### SUPPLIED TEXT
☆ ☆ ☆
Since Selfcare, at least the capital S kind, deals with all aspects of life and requires a commitment to facing challenging topics, I thought I would share some of my own explorations on the topic of death. Over a series of posts, I hope to get us all thinking in ways that might reduce or eliminate altogether the anxieties surrounding the 100% eventual loss of everything we ever thought we owned, knew or loved, ultimately including our own life.

Death is a Constant

I was listening to a fabulous satsang, or teaching, by Alan Watts in which he said, “Death is constant”. He’s not exaggerating. We die in every moment to the one that follows. And we are, for our entire lifespan, mysteriously reborn into the next moment. Sometimes, these moments pass with some fanfare and other times, we barely notice a difference. But this is the truth of our physical existence. Death isn’t some end-of-life event. It is happening now, and now. and now.

At least for me, this perspective seems to make the ultimate death somehow less important. It’s just one more little loss in a life that is actually full of such losses.

Look at it this way…

Can you imagine a tree that every Fall started to freak out the dropping of its leaves? This sad little neurotic tree would be giving itself so much anguish over something it had zero control over. It would dread the winter and the thought of all its branches exposed for the world to see. It is no less absurd that we fight against or even try to deny what is a very natural, unavoidable part of life.

A Recent Dream

A few weeks ago, I had a powerful dream. I was outside under a tree on a park bench with my sister. On the table was a plastic cup of some kind full of liquid starting to bubble and fizz. I told my sister we needed to move or back up or something. It kept heating up and went through the container but then it wouldn’t stop. It wasn’t flowing like liquid. It was burning like heat.
☆ ☆ ☆
### INFORMATION PROVIDED
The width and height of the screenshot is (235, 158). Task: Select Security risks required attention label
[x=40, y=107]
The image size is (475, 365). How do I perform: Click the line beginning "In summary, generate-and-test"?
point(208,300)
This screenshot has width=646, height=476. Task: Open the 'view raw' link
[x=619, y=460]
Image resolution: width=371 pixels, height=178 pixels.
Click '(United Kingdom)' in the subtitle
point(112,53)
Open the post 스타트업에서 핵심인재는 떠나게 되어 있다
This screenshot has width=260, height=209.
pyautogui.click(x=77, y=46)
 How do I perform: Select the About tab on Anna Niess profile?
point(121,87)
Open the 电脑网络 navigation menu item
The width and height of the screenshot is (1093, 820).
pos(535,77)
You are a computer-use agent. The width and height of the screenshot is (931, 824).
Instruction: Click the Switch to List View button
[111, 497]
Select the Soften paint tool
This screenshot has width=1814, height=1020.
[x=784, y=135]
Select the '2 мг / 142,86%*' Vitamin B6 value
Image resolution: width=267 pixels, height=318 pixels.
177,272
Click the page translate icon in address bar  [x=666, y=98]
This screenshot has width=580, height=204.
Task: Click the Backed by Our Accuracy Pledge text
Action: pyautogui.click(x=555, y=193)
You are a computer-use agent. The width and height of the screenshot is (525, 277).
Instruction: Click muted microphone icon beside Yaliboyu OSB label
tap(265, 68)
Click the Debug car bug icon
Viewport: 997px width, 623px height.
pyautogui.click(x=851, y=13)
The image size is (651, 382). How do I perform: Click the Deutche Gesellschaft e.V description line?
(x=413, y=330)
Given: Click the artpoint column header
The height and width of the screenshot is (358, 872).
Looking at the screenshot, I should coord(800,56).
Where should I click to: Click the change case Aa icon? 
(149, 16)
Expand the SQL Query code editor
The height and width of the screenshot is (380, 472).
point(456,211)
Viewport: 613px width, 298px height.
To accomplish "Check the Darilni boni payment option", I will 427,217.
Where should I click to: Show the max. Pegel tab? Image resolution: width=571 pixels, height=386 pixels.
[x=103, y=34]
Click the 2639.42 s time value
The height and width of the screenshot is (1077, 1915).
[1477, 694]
☆ ☆ ☆
### PROBLEMS TO SOLVE
[1] Return the portion of the essay on death starting at "Can you imagine" and ending at "part of life.", copied word for word.
[2] According to the essay on death, who gave the teaching in which it was said that "Death is constant"?
[3] Extend the essay on death, picking up right after its last sentence.

### TASK RESULTS
[1]
Can you imagine a tree that every Fall started to freak out the dropping of its leaves? This sad little neurotic tree would be giving itself so much anguish over something it had zero control over. It would dread the winter and the thought of all its branches exposed for the world to see. It is no less absurd that we fight against or even try to deny what is a very natural, unavoidable part of life.

[2] Alan Watts

[3]
The dream scene changed to my old room but the bubble and fizz was still there boring through what surrounded slowly. I realized we needed to move everything out of the room. It was a process of deciding what mattered and what didn’t. We carried stuff out, but that light kept boring, like a white hole. Back and forth with notebooks, stamps, postcards, clothes…

I had a realization of the depth of the situation. That boring wasn’t going to stop. It would take the entire room, then eat away at the next and so on. I was credulous. I thought, “this can’t be happening.” I walked up to a mirror and could see my reflection in it. I said, “Wake up. You’re dreaming.” I lifted my hands to clap, but they were all foggy. I repeated the chant three times trying to clap.

I felt my body drop like a ghostly sack; I felt a second of fear and then felt myself faint from outside my body. In an instant, my consciousness came back to my sleeping body as I woke up.

Waking from the Dream

Maybe that’s all death really is…simply waking up somewhere else. Or, as Alan Watts put it, “Death might be how we wake up from the dream called life.”

Death is not only a constant; it is a certainty. The better we are at dying to moments, the easier it will be to face that final one. Our souls will simply slip out of these containers and that ineffable something that we are will suddenly be elsewhere, the dead self never-the-wiser and the new self ever wiser.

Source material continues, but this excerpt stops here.